CHAPTER 10
Application and Experimental Questions
E1.
Discuss how researchers determined that TMV is a virus that causes damage to
plants.
Answer: First, Adolf Mayer determined that the disease caused by TMV could be
spread by spraying the sap from one plant onto another. By subjecting this sap to
filtration, Ivanovski showed that the causative agent was too small to be a
bacterium. Martinus Beijerinck ruled out that it is a toxin by showing that sap could
continue to transmit the disease after many plant generations.
E2.
What technique must be used to visualize a virus?
Answer: Electron microscopy must be used to visualize a virus.
E3.
Certain drugs to combat human viral diseases affect spike glycoproteins in the
viral envelope. Discuss how you think that such drugs may prevent viral infection.
Answer: Drugs that affect spike glycoproteins can interfere with ability of a virus to bind
to its host cell. This would prevent the virus from entering its host cell.
E4.
If you analyzed a phage plaque from a petri plate, what would it contain?
Answer: A P1 plaque mostly contains P1 bacteriophages that have a phage coat and P1
DNA. On occasion, however, a phage coat contains a segment of the bacterial
chromosome. It would also contain material from the E. coli cells that had been lysed.
E5.
As shown in Figure 10.9, phages with rII mutations cannot produce plaques in E.
coli K12(), but wild-type phages can. From an experimental point of view, explain why
this observation is so significant.
Answer: Benzer could use this observation as a way to evaluate if intragenic
recombination had occurred. If two rII mutations recombined to make a wild-type gene,
the phage would produce plaques in this E. coli K12(λ) strain.
E6.
In the experimental strategy described in Figure 10.11, explain why it was
necessary to dilute the phage preparation used to infect E. coli B so much more than the
phage preparation used to infect E. coli K12().
Answer: In E. coli B, both rII mutants and wild-type strains could produce plaques. In E.
coli K12(λ) only the rare recombinants that produced the wild-type gene would be able to
form plaques. If the phage preparation used to infect E. coli B was not diluted enough,
the entire bacterial lawn would be lysed, so it would be impossible to count the number
of plaques.
E7.
Here are data from several complementation experiments, involving rapid-lysis
mutations in genes rIIA and rIIB. The strain designated L51 is known to have a mutation
in rIIB.
Phage Mixture
Complementation
L91 and L65
No
L65 and L62
No
L33 and L47
Yes
L40 and L51
No
L47 and L92
No
L51 and L47
Yes
L51 and L92
Yes
L33 and L40
No
L91 and L92
Yes
L91 and L33
No
List which groups of mutations are in the rIIA gene and which groups are in the
rIIB gene.
Answer:
rIIA: L47 and L92
rIIB: L33, L40, L51, L62, L65, and L91
E8.
A researcher has several different strains of T4 phage with single mutations in the
same gene. In these strains, the mutations render the phage temperature sensitive. In this
case, this means that temperature-sensitive phages can propagate when the bacterium
(i.e., E. coli) is grown at 32°C but cannot propagate themselves when E. coli is grown at
37°C. Think about Benzer’s strategy for intragenic mapping and propose an experimental
strategy to map the temperature-sensitive mutations.
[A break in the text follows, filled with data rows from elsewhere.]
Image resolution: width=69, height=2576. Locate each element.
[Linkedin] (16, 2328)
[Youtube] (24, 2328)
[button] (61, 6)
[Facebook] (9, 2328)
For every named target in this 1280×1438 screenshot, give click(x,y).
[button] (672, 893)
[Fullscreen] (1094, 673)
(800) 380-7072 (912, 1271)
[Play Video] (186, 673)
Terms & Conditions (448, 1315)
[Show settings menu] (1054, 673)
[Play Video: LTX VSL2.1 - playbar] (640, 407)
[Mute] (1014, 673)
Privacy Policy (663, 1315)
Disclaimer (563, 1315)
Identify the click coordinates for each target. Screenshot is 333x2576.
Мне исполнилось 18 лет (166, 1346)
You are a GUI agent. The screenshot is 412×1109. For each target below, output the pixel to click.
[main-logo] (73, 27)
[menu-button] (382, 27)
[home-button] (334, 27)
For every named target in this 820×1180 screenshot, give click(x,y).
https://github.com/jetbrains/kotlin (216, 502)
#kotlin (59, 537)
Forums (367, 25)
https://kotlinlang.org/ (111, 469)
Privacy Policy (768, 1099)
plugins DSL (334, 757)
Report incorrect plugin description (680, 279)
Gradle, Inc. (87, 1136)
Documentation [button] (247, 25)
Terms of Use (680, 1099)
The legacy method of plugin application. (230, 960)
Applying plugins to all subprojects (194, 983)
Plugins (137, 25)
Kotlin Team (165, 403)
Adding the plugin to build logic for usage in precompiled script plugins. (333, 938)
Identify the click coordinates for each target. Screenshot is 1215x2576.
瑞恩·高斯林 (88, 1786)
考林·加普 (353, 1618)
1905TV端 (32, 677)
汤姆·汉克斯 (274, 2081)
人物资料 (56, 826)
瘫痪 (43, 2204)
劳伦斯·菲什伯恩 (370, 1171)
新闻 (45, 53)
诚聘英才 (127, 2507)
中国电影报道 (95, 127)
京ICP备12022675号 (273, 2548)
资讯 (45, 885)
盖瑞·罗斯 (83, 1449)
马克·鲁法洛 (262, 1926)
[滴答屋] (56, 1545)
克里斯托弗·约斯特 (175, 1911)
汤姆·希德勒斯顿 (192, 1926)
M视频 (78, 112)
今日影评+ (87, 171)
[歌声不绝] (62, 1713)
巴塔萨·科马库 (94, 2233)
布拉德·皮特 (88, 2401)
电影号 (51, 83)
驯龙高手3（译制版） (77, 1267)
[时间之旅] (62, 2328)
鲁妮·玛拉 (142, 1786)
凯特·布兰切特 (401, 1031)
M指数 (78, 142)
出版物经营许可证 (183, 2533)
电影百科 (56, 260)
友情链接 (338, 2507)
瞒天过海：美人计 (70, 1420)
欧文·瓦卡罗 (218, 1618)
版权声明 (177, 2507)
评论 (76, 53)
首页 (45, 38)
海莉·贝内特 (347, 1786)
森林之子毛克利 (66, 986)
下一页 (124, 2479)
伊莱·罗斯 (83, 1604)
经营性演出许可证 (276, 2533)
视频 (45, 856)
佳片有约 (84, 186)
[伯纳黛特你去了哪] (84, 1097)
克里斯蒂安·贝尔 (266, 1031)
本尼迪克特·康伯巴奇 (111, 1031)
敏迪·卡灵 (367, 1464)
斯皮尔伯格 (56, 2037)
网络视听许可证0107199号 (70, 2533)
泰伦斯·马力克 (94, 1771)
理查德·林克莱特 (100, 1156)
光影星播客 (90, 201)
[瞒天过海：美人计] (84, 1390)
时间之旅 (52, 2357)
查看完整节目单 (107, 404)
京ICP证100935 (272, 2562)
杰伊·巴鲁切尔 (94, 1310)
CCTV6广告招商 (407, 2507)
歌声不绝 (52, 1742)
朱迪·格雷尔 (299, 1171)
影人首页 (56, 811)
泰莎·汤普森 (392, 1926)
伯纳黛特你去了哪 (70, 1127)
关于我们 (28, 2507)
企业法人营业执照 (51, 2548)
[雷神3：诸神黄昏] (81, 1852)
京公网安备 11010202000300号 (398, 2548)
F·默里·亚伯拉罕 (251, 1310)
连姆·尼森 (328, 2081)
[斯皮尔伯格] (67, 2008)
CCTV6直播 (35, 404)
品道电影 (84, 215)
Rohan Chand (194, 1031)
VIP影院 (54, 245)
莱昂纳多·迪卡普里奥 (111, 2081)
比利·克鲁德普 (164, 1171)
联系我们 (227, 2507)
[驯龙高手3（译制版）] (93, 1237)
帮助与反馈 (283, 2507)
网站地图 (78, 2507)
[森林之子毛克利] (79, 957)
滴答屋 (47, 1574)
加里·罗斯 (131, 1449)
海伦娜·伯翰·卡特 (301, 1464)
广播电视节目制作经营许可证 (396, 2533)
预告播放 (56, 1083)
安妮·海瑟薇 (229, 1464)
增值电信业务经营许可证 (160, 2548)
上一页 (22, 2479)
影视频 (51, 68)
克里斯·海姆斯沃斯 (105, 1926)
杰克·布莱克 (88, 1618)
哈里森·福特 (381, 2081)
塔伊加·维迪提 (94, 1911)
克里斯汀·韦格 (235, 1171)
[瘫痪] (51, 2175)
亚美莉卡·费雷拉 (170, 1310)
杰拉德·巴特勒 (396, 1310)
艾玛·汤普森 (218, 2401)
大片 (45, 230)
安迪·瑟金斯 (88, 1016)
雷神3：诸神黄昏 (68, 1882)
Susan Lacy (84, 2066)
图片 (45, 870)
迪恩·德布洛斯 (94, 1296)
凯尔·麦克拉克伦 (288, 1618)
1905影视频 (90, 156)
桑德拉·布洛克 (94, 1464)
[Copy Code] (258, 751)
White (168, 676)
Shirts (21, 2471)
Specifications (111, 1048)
Answer: You would basically follow the strategy of Benzer (see Figure 10.11), except
that you would not need to use different E. coli strains. Instead, you would grow the cells
at different temperatures. You would coinfect an E. coli strain with two of the
temperature-sensitive phages and then grow at 32°C. You would then reisolate phages, as
shown in step 4 of Figure 10.11. You would take some of the phage preparation, dilute it
greatly (10–8), infect E. coli, and grow at 32°C. This would tell you how many total
phages you had. You would also take some of the phage preparation, dilute it somewhat
(10–6), infect E. coli, and then grow at 37°C. At 37°C, only intragenic recombinants that
produced wild-type phages would form plaques.
E9.
Explain how Benzer’s results indicated that a gene is not an indivisible unit.
Answer: Benzer first determined the individual nature of each gene by showing that
mutations within the same gene did not complement each other. He then could map the
distance between two mutations within the same gene. The map distances defined each
gene as a linear, divisible unit. In this regard, the gene is divisible due to crossing over.
E10. Explain why deletion mapping was used as a step in the intragenic mapping of rII
mutations.
Answer: You can first narrow down a mutation to one of several different regions by
doing pairwise crosses with just a few deletion strains. After that, you make pairwise
crosses only with strains that have also been narrowed down to the same region. You do
not have to make pairwise crosses between all the mutant strains.